令和7年4月10日(木)
4月3日の静岡新聞1面にある「大自在」を読んで、慈愛に満ちた内容だったので触れてみたいと思います。
記事の冒頭を引用すると、「死別も覚悟しなければならない重い病気にかかったわが子とできる限り一緒に時間を過ごしたいと願う親に、職場の同僚が自分の有給休暇を譲る。時間と引き換えに退職する必要がなくなる上、会社から賃金が得られる。(中略)マティス少年の父親は看病のために有給休暇を使い果たそうとしていた。何かできることがないかと、会社の同僚は休暇の譲渡を思いつき、社長が了承した。父親は息子の最期まで付き添うことができた。」
思いやりにあふれる職場仲間の善意を後押しする法律がフランスにあることを最近知った。小児がんで世を去った少年の名前に由来する2014年に制定された「マティス法」である。
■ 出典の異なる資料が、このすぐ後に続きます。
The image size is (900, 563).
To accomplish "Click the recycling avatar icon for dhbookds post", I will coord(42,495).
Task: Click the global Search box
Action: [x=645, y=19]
知ったきっかけは、浜松市にある小児がんなどの子どもと家族を支援する「まるここクラブ」の代表を務め、自らも同様の体験のある神門えみ子さんの講演で初めて知った。
「マティス法」は、2014年にフランスで制定されました。障害や病気を抱える20歳以下の子供を持つ従業員に対して、職場の同僚が自分の有給休暇を寄付することができるという法律です。休暇を寄付してもらった社員は、その有給休暇を消化する間、有給休暇取得時と同じ待遇を維持されます。
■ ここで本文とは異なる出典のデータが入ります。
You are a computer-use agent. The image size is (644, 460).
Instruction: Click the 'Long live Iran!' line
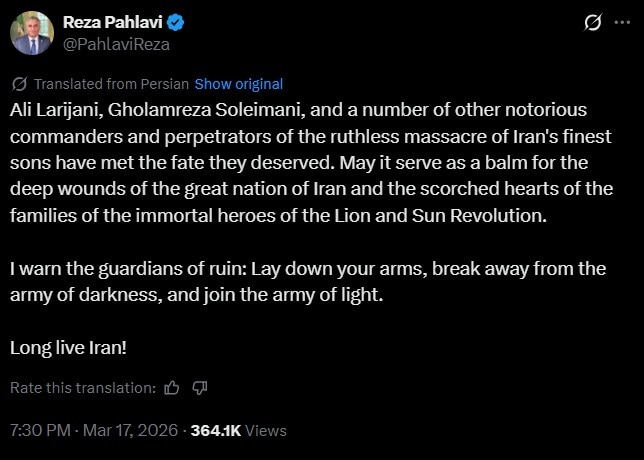(69, 347)
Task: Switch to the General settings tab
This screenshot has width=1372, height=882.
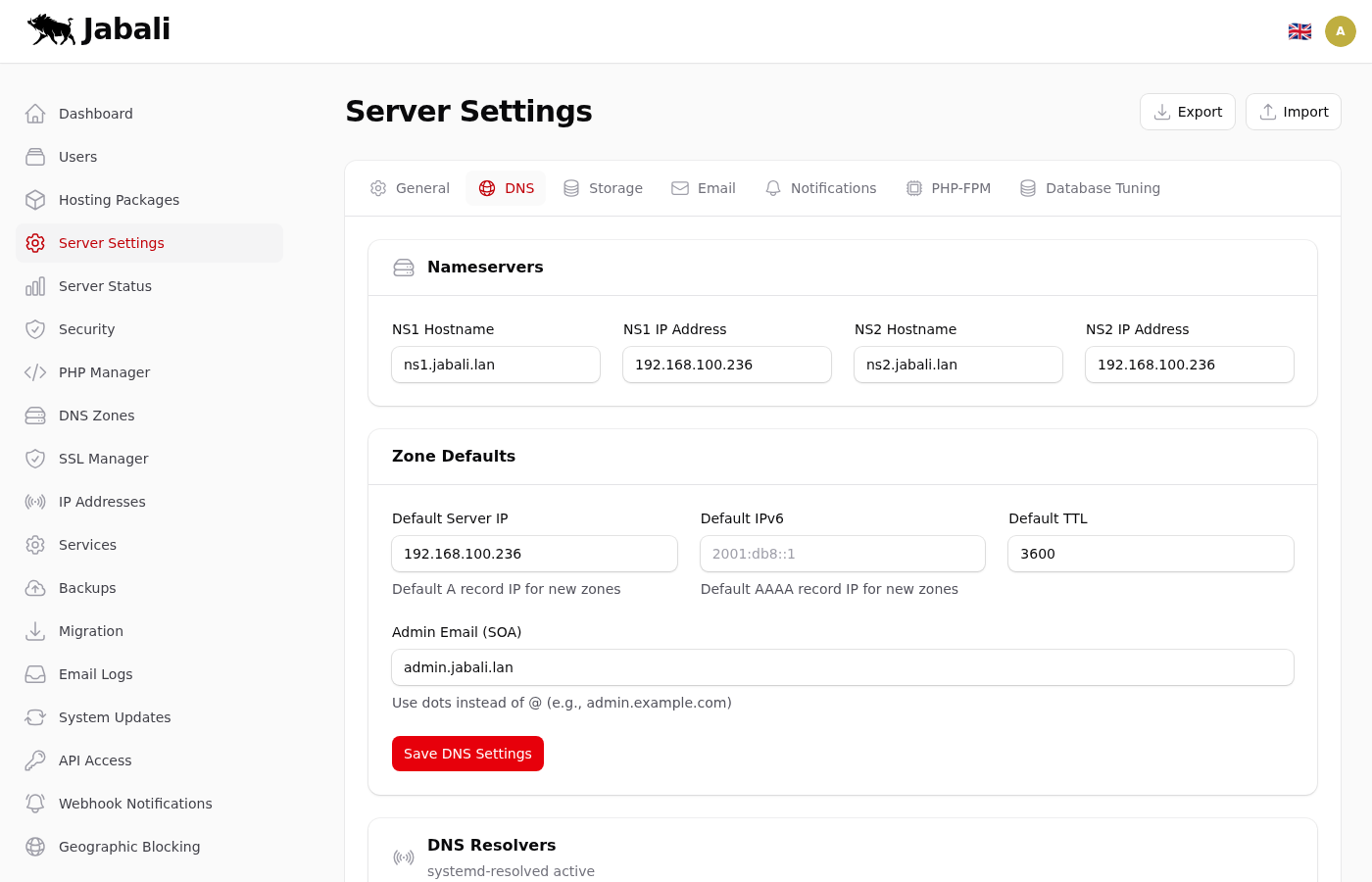Action: pyautogui.click(x=410, y=188)
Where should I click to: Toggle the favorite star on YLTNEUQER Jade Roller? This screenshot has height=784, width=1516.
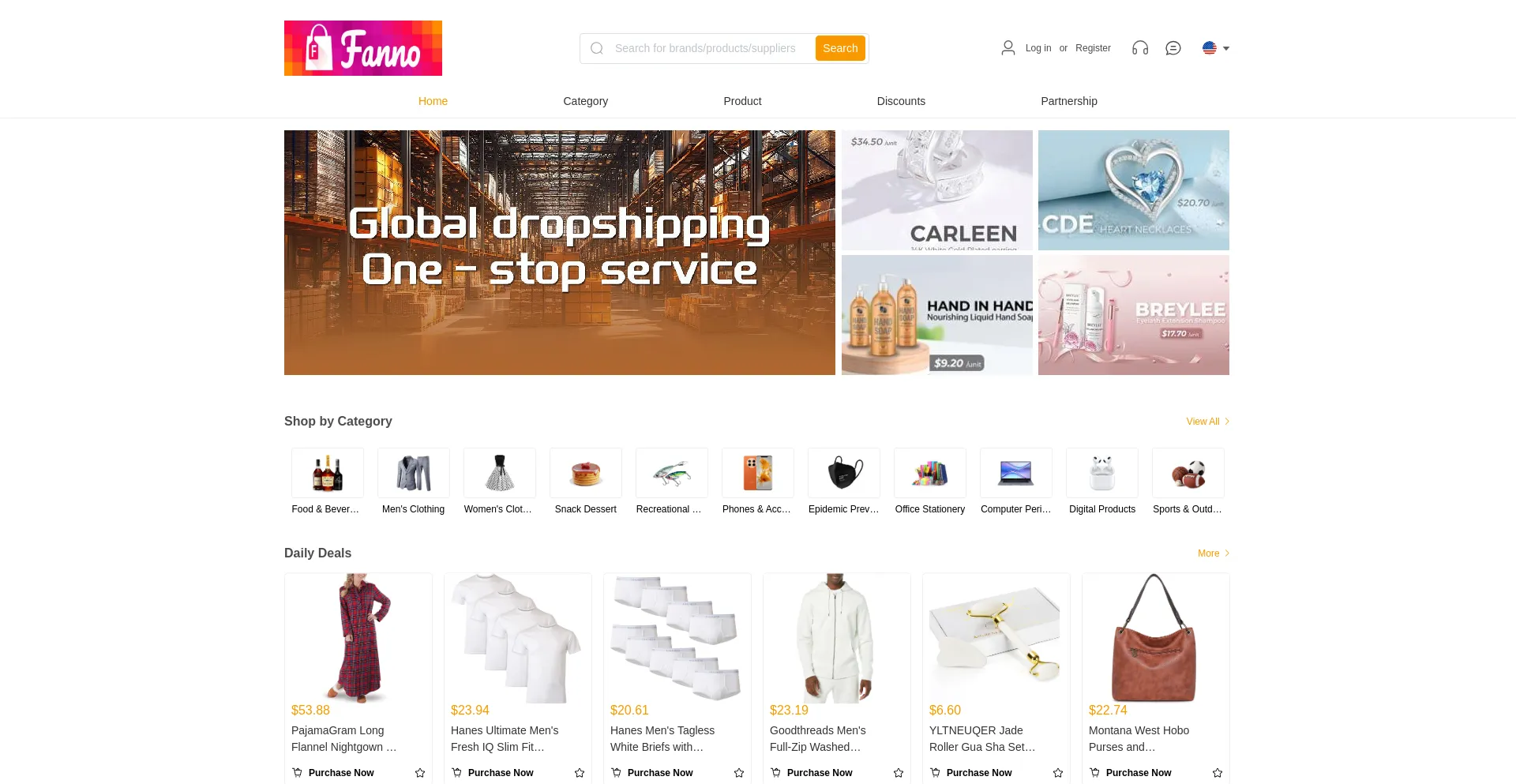coord(1058,773)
別の資料によれば、フランスは有給休暇日数(37日)もその取得率(93%)も日本(17日、50%未満)とは違い、世界一だそうです。日本人の有給取得率は最下位という状況が続いていることが記され、貴重な有給休暇が有効に活用されていない実態があります。
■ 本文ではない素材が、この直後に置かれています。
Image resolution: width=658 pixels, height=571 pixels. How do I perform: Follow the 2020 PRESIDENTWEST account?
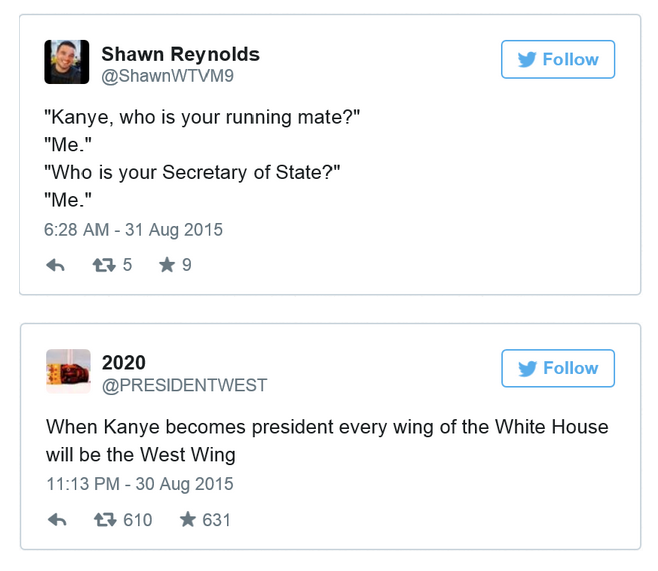(557, 368)
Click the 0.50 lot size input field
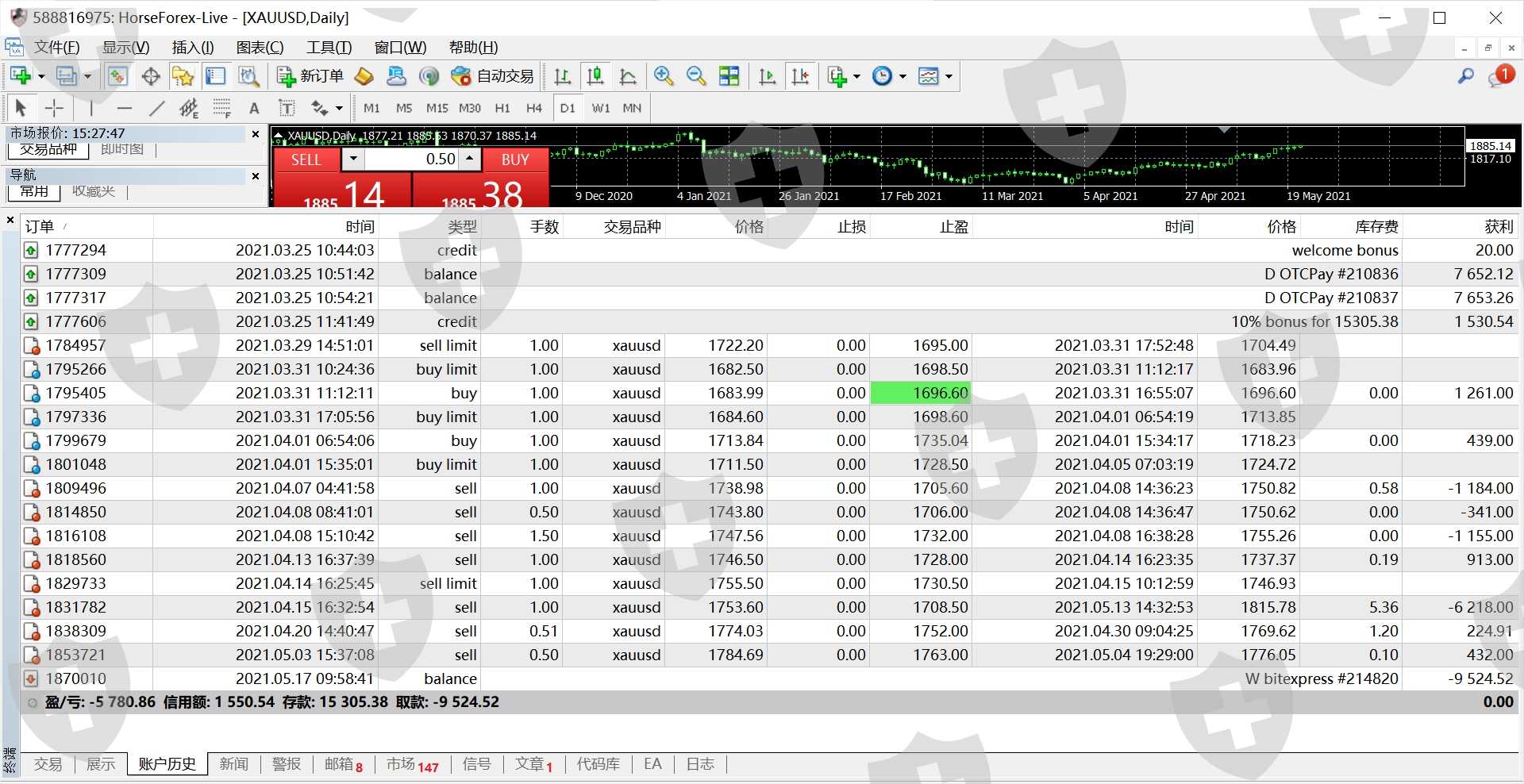 point(413,159)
法律の制定も重要なことですが、まずは、経営者がこのような柔軟な取り組みに理解をしていただけるか。従業員を大切にしている経営者の方も、話せばきっと理解していただけるのではと期待しています。まずは、このような慈愛に満ちた事例があることを知っていただき、その輪が広がっていくことを期待し、私も機会ある毎に、この話題には触れていきたいと思います。